The typical lease-to-own arrangements have some distinctive features that distinguish it from the ordinary lease agreements.

Rent Payments

Similarly to the standard rental agreement, the tenant is obligated to make timely payments of the agreed monthly fees.

In the rent-to-own agreements, the rent is usually substantially higher than in the regular set up. This is due to the fact that the percentage of the monthly rent is usually put in the escrow account.

It is the duty of the landlord to set aside this portion of the rent. The landlords usually apply those rent payment toward the principle of the house or refund the tenant upon the purchase. In such a way, the tenant is building an equity in the house during the renting period.


In contrast to a traditional renting where the landlord is responsible for all repairs and renovations, in the rent-to-own agreements tenant is usually responsible for the repair and upkeep of the rental property.

Most tenant and landlords consider it a fair game since at the end of the day tenant owns the house. Additionally, a tenant who is financially responsible for the property will generate less wear and tear.


Until the right of the purchase is exercised, the property is legally owned by the landlords.

Despite the fact that tenants are responsible for all the repairs and maintenance, they still have to comply with all of the conditions of the rental agreement. This means that tenants cannot have unauthorized residents or pets if the lease explicitly states that.

If the tenant violates the terms of the contract, the purchase option is voided. The tenant will lose the option fee and the escrow percentage of the monthly rent payments.

Risks and Benefits

Tenant Perspective

A rent-to-own agreement is a good option for the tenant who wishes to become a homeowner, but due to the lack of funds for the down payment or bad credit score is not eligible for the mortgage.

This arrangement allows a tenant to invest and gradually build equity in a property while leaving the possibility to opt out.

The financial situation can change for the worse or for the better. The tenant might find a better housing option, or fail to accumulate necessary funds for the purchase.

If the tenant chooses not to exercise the right to purchase the property, that might entail serious financial consequences- loss of the option fee or the fund accumulated on the escrow account.

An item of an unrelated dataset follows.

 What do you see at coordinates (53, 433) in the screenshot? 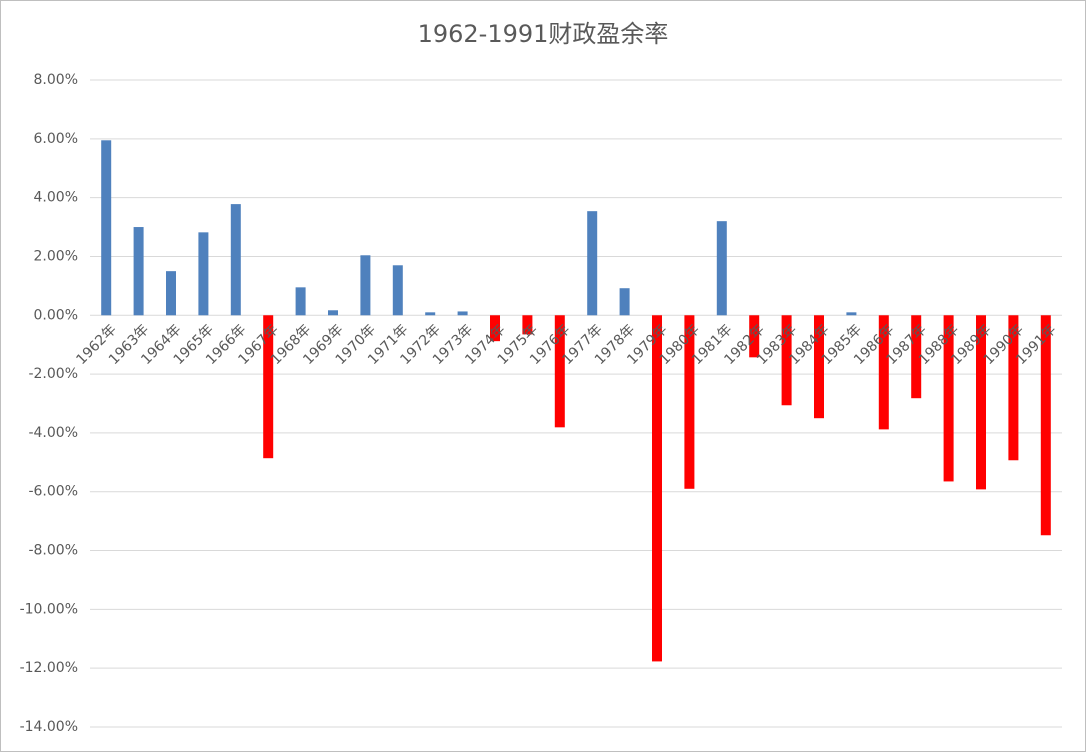
I see `y-tick-label: -4.00%` at bounding box center [53, 433].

In the same time, the tenant in any way is not obligated to purchase the property. The decision to forfeit the option won’t damage tenant’s credit history.

Landlord Perspective

Landlords can reap the benefits of the rent-to-own arrangements as well. For example, landlords who want to sell their rental property, but have a hard time to do so, might find a buyer through offering the rent-to-own arrangement.

During the rent, a period landlord has a luxury of a reliable long-term tenant who covers all the costs for maintenance.

In case, if the tenant refuses to buy the house, the landlord gets to keep the option fee or funds saved on the escrow account. The rent-to-own arrangement also has significant tax advantages.

However, the downside of this arrangement is that it is unilateral. The landlord is obligated by the terms of the lease to sell the property to the tenant, while the tenant is not obligated to buy the house.

In such a way, the landlord is bound by the agreement and cannot deal with any third parties. This significantly limits the financial flexibility, the landlords cannot renegotiate the terms if the market rise or sell for the lump sum if he/she suddenly needs funds.